Nothing in the data should be altered when it is repeated in full.

**The input:**
☆ ☆ ☆ ☆

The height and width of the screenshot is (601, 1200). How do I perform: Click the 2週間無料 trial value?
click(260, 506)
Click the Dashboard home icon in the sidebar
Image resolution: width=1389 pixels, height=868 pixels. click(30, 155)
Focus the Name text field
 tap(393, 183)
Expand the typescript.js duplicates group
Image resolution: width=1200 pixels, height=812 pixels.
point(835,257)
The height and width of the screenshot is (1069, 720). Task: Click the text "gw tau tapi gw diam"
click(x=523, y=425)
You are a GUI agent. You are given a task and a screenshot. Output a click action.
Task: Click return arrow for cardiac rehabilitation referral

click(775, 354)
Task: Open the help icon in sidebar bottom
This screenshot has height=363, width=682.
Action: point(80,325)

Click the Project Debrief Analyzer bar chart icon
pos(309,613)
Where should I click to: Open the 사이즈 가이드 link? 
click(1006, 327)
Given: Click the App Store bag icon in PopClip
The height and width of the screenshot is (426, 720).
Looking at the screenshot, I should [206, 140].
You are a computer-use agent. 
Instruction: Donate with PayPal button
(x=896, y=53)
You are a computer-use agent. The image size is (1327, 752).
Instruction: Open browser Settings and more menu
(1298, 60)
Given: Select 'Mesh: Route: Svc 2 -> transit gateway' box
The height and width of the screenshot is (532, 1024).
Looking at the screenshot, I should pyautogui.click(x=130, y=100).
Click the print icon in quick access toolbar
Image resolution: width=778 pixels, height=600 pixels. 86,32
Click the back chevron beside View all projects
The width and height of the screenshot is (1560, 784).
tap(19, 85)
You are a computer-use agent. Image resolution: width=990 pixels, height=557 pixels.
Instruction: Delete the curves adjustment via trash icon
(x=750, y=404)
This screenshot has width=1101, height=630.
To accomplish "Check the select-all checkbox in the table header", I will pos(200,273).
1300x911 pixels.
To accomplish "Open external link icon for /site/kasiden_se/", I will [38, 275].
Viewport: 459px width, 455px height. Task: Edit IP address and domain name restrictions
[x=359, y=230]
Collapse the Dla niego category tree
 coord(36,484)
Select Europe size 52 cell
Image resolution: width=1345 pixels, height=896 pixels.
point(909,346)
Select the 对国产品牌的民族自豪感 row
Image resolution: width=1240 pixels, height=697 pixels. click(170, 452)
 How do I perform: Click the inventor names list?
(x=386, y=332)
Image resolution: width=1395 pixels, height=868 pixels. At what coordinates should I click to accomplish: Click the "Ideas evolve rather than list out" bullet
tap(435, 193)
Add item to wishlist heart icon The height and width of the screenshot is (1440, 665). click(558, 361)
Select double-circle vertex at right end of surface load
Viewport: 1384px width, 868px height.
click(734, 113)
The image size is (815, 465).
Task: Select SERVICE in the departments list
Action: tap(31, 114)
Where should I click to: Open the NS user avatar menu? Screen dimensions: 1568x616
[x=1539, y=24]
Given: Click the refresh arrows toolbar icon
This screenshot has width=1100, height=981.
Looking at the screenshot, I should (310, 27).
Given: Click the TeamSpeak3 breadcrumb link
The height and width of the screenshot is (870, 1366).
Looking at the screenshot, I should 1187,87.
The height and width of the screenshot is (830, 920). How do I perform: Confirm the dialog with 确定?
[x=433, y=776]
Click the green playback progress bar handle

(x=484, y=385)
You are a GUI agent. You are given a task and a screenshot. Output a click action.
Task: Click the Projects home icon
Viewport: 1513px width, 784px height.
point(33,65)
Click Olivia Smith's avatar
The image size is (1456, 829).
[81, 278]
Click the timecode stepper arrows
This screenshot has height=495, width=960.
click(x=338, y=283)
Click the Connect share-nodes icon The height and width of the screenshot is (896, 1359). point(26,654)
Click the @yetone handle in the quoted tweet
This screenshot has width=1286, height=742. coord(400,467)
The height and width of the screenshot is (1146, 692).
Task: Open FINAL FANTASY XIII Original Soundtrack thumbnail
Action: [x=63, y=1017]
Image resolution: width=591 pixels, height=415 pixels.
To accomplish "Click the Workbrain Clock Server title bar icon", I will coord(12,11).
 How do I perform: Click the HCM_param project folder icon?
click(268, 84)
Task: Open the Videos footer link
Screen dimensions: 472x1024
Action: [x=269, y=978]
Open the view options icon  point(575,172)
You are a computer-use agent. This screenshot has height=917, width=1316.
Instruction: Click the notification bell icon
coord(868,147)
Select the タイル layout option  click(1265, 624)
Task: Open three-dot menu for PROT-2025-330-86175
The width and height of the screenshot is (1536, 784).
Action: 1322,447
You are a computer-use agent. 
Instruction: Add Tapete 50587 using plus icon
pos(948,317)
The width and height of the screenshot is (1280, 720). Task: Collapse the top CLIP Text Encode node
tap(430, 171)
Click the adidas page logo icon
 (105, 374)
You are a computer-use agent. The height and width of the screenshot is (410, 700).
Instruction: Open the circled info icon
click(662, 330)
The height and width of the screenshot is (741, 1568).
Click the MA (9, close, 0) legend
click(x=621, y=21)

☆ ☆ ☆ ☆

**Written solution:**
The height and width of the screenshot is (601, 1200). How do I perform: Click the 2週間無料 trial value?
click(260, 506)
Click the Dashboard home icon in the sidebar
Image resolution: width=1389 pixels, height=868 pixels. click(30, 155)
Focus the Name text field
 tap(393, 183)
Expand the typescript.js duplicates group
Image resolution: width=1200 pixels, height=812 pixels.
point(835,257)
The height and width of the screenshot is (1069, 720). Task: Click the text "gw tau tapi gw diam"
click(x=523, y=425)
You are a GUI agent. You are given a task and a screenshot. Output a click action.
Task: Click return arrow for cardiac rehabilitation referral

click(775, 354)
Task: Open the help icon in sidebar bottom
This screenshot has height=363, width=682.
Action: point(80,325)

Click the Project Debrief Analyzer bar chart icon
pos(309,613)
Where should I click to: Open the 사이즈 가이드 link? 
click(1006, 327)
Given: Click the App Store bag icon in PopClip
The height and width of the screenshot is (426, 720).
Looking at the screenshot, I should [206, 140].
You are a computer-use agent. 
Instruction: Donate with PayPal button
(x=896, y=53)
You are a computer-use agent. The image size is (1327, 752).
Instruction: Open browser Settings and more menu
(1298, 60)
Given: Select 'Mesh: Route: Svc 2 -> transit gateway' box
The height and width of the screenshot is (532, 1024).
Looking at the screenshot, I should pyautogui.click(x=130, y=100).
Click the print icon in quick access toolbar
Image resolution: width=778 pixels, height=600 pixels. 86,32
Click the back chevron beside View all projects
The width and height of the screenshot is (1560, 784).
tap(19, 85)
You are a computer-use agent. Image resolution: width=990 pixels, height=557 pixels.
Instruction: Delete the curves adjustment via trash icon
(x=750, y=404)
This screenshot has width=1101, height=630.
To accomplish "Check the select-all checkbox in the table header", I will pos(200,273).
1300x911 pixels.
To accomplish "Open external link icon for /site/kasiden_se/", I will [38, 275].
Viewport: 459px width, 455px height. Task: Edit IP address and domain name restrictions
[x=359, y=230]
Collapse the Dla niego category tree
 coord(36,484)
Select Europe size 52 cell
Image resolution: width=1345 pixels, height=896 pixels.
point(909,346)
Select the 对国产品牌的民族自豪感 row
Image resolution: width=1240 pixels, height=697 pixels. click(170, 452)
 How do I perform: Click the inventor names list?
(x=386, y=332)
Image resolution: width=1395 pixels, height=868 pixels. At what coordinates should I click to accomplish: Click the "Ideas evolve rather than list out" bullet
tap(435, 193)
Add item to wishlist heart icon The height and width of the screenshot is (1440, 665). click(558, 361)
Select double-circle vertex at right end of surface load
Viewport: 1384px width, 868px height.
click(734, 113)
The image size is (815, 465).
Task: Select SERVICE in the departments list
Action: tap(31, 114)
Where should I click to: Open the NS user avatar menu? Screen dimensions: 1568x616
[x=1539, y=24]
Given: Click the refresh arrows toolbar icon
This screenshot has width=1100, height=981.
Looking at the screenshot, I should (310, 27).
Given: Click the TeamSpeak3 breadcrumb link
The height and width of the screenshot is (870, 1366).
Looking at the screenshot, I should 1187,87.
The height and width of the screenshot is (830, 920). How do I perform: Confirm the dialog with 确定?
[x=433, y=776]
Click the green playback progress bar handle

(x=484, y=385)
You are a GUI agent. You are given a task and a screenshot. Output a click action.
Task: Click the Projects home icon
Viewport: 1513px width, 784px height.
point(33,65)
Click Olivia Smith's avatar
The image size is (1456, 829).
[81, 278]
Click the timecode stepper arrows
This screenshot has height=495, width=960.
click(x=338, y=283)
Click the Connect share-nodes icon The height and width of the screenshot is (896, 1359). point(26,654)
Click the @yetone handle in the quoted tweet
This screenshot has width=1286, height=742. coord(400,467)
The height and width of the screenshot is (1146, 692).
Task: Open FINAL FANTASY XIII Original Soundtrack thumbnail
Action: [x=63, y=1017]
Image resolution: width=591 pixels, height=415 pixels.
To accomplish "Click the Workbrain Clock Server title bar icon", I will coord(12,11).
 How do I perform: Click the HCM_param project folder icon?
click(268, 84)
Task: Open the Videos footer link
Screen dimensions: 472x1024
Action: [x=269, y=978]
Open the view options icon  point(575,172)
You are a computer-use agent. This screenshot has height=917, width=1316.
Instruction: Click the notification bell icon
coord(868,147)
Select the タイル layout option  click(1265, 624)
Task: Open three-dot menu for PROT-2025-330-86175
The width and height of the screenshot is (1536, 784).
Action: 1322,447
You are a computer-use agent. 
Instruction: Add Tapete 50587 using plus icon
pos(948,317)
The width and height of the screenshot is (1280, 720). Task: Collapse the top CLIP Text Encode node
tap(430, 171)
Click the adidas page logo icon
 (105, 374)
You are a computer-use agent. The height and width of the screenshot is (410, 700).
Instruction: Open the circled info icon
click(662, 330)
The height and width of the screenshot is (741, 1568).
Click the MA (9, close, 0) legend
click(x=621, y=21)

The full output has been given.